• **WHAT YOU SHOULD DO**: Rewrite each of the rows below with "Pool E" substituted by "Pool C" and everything else left unchanged. Leave the pictures out of your answer.

• **THE RECORDS**:
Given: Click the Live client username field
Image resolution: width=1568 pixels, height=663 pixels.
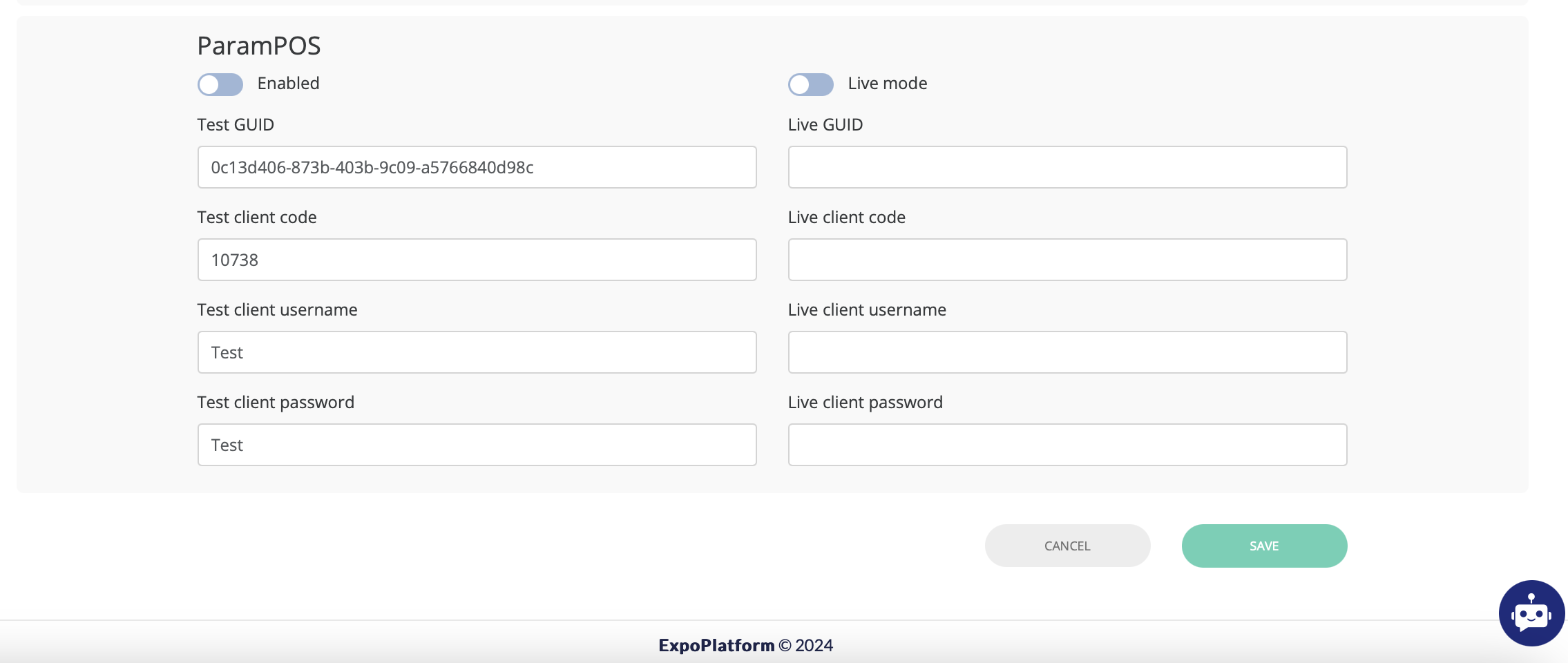Looking at the screenshot, I should pyautogui.click(x=1067, y=352).
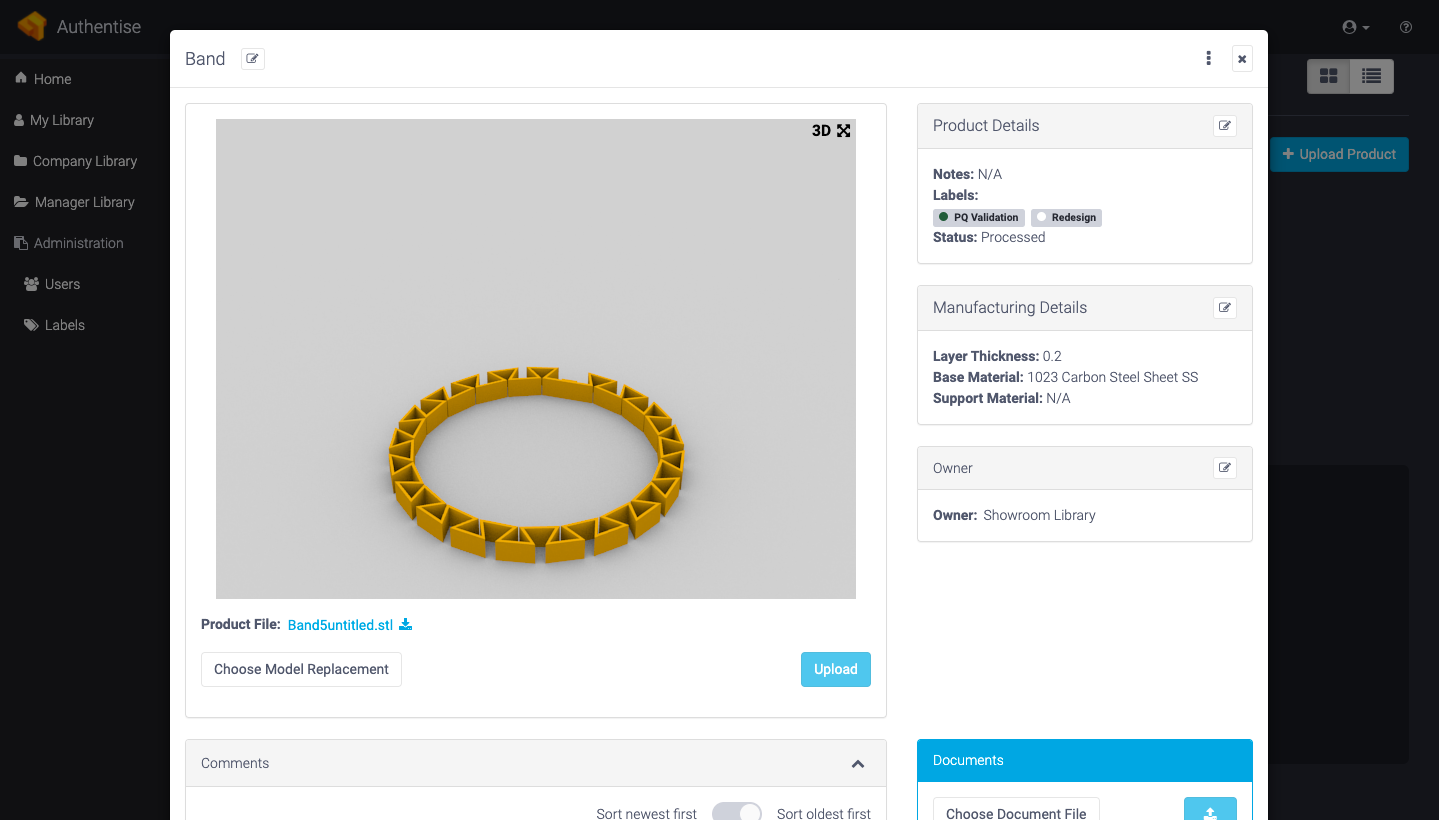Go to My Library
Image resolution: width=1439 pixels, height=820 pixels.
[x=61, y=120]
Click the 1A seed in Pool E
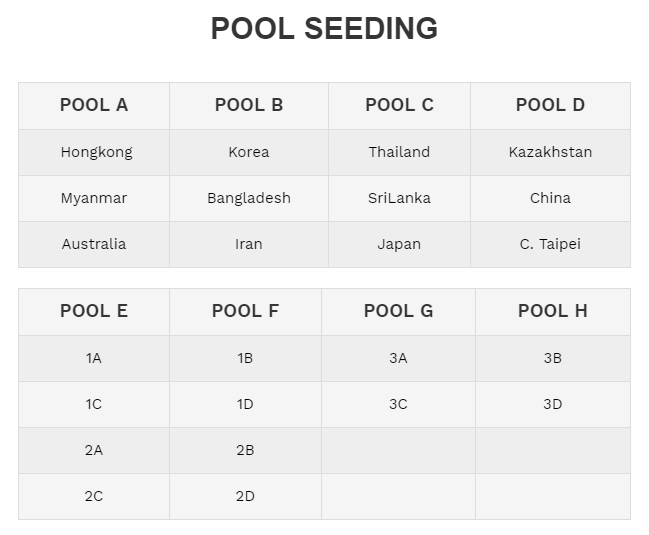The height and width of the screenshot is (535, 649). pyautogui.click(x=94, y=358)
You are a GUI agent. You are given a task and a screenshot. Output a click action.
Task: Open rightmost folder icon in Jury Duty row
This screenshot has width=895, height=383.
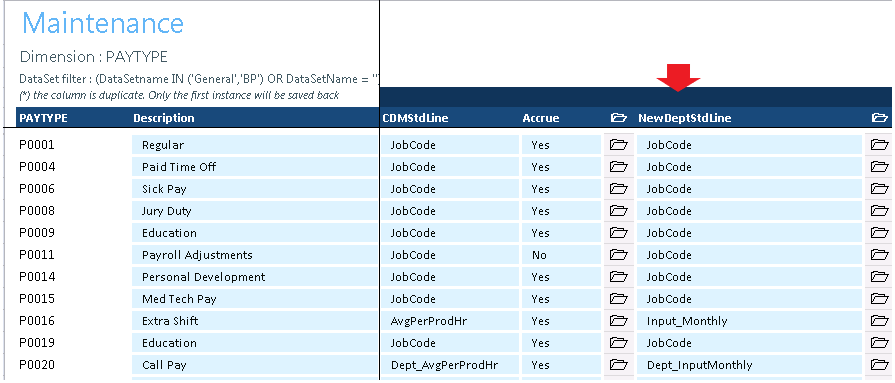[x=880, y=211]
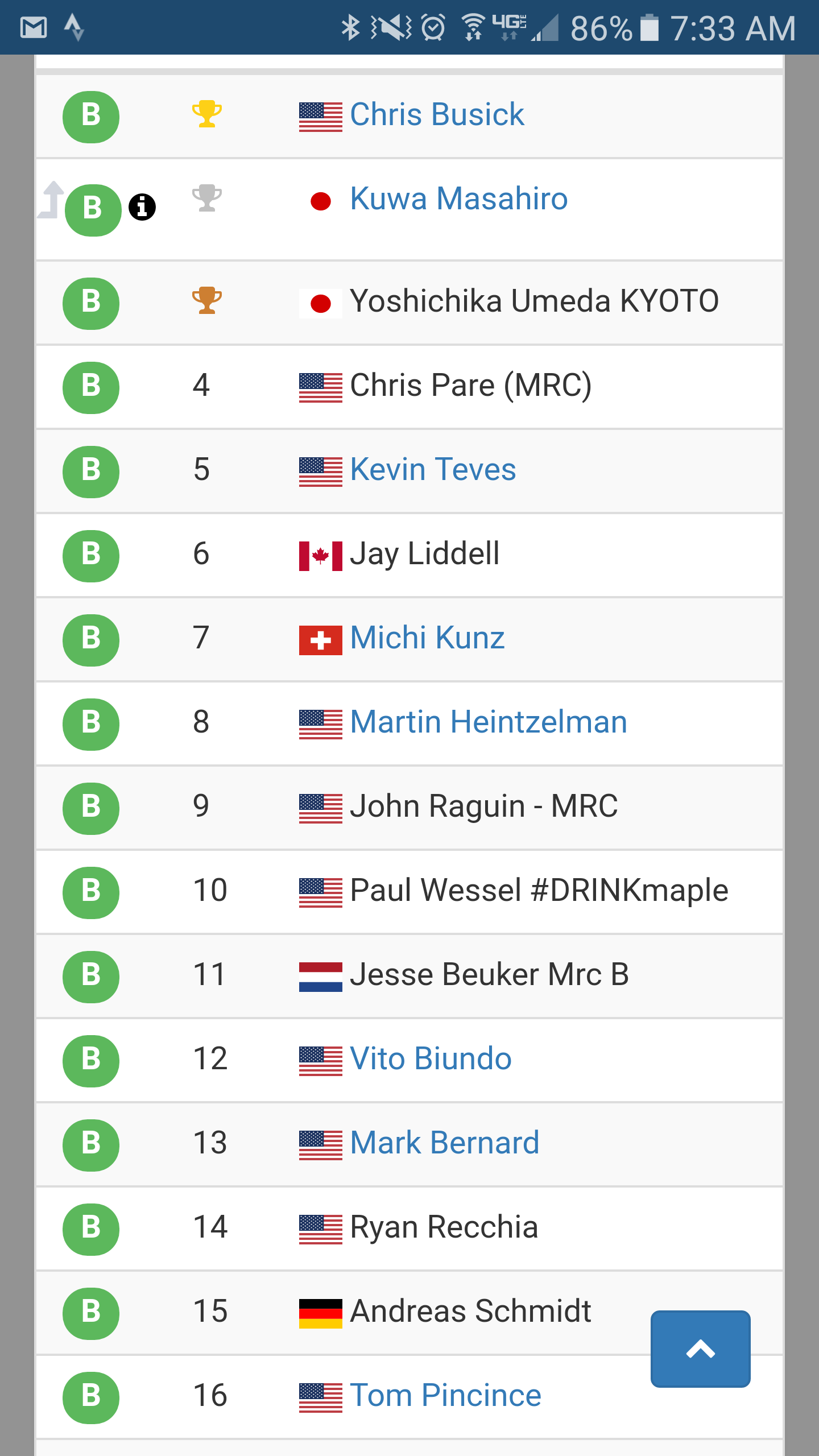Tap the bump-up arrow icon near Kuwa Masahiro
The height and width of the screenshot is (1456, 819).
tap(52, 199)
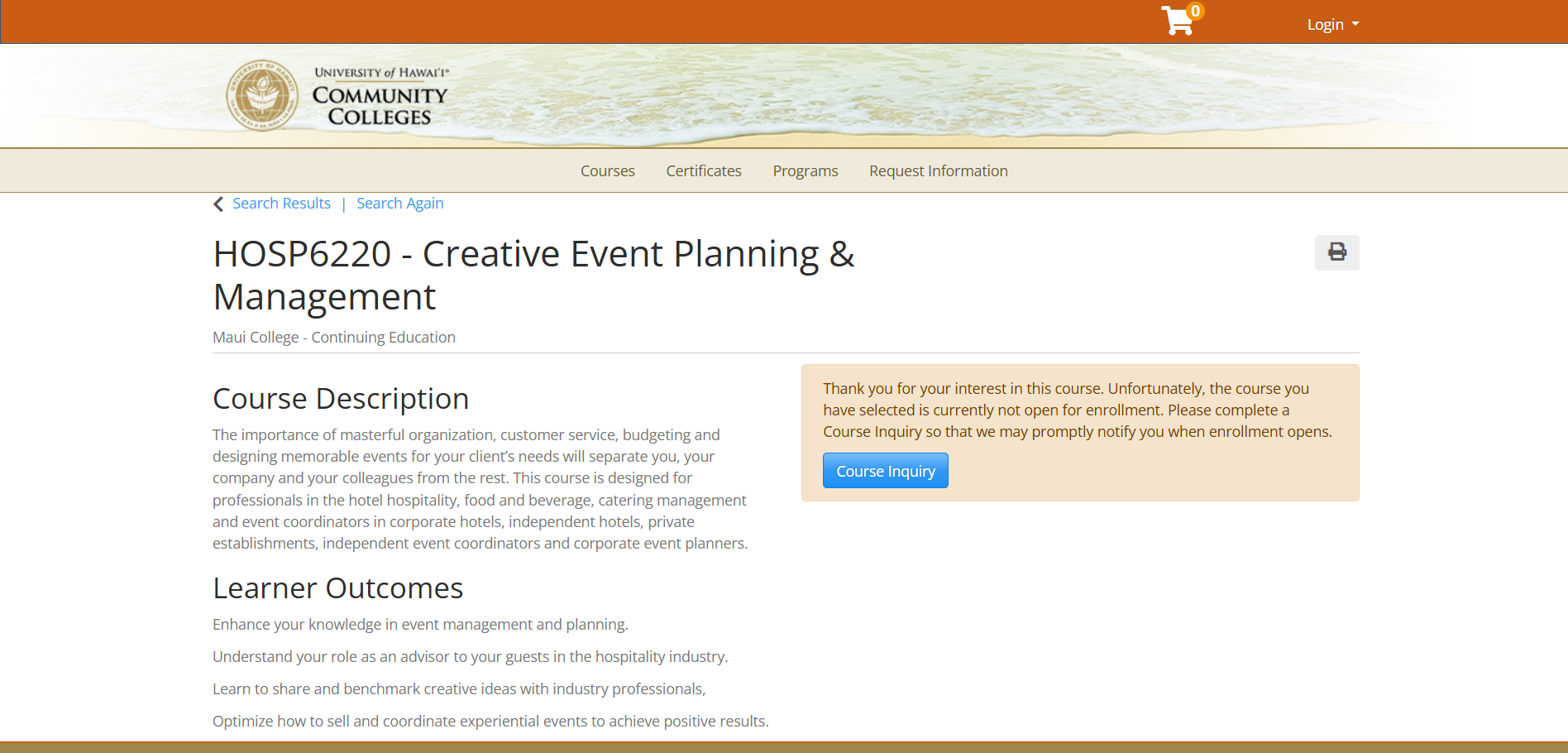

• **THE RESULT**:
Given: Click the Live client username field
Image resolution: width=1568 pixels, height=663 pixels.
Looking at the screenshot, I should pyautogui.click(x=1067, y=352).
Go to My Library
Image resolution: width=1439 pixels, height=820 pixels.
[x=61, y=120]
Click the 1A seed in Pool C
The height and width of the screenshot is (535, 649). pyautogui.click(x=94, y=358)
You are a GUI agent. You are given a task and a screenshot. Output a click action.
Task: Open rightmost folder icon in Jury Duty row
This screenshot has width=895, height=383.
[x=880, y=211]
Tap the bump-up arrow icon near Kuwa Masahiro
The height and width of the screenshot is (1456, 819).
tap(52, 199)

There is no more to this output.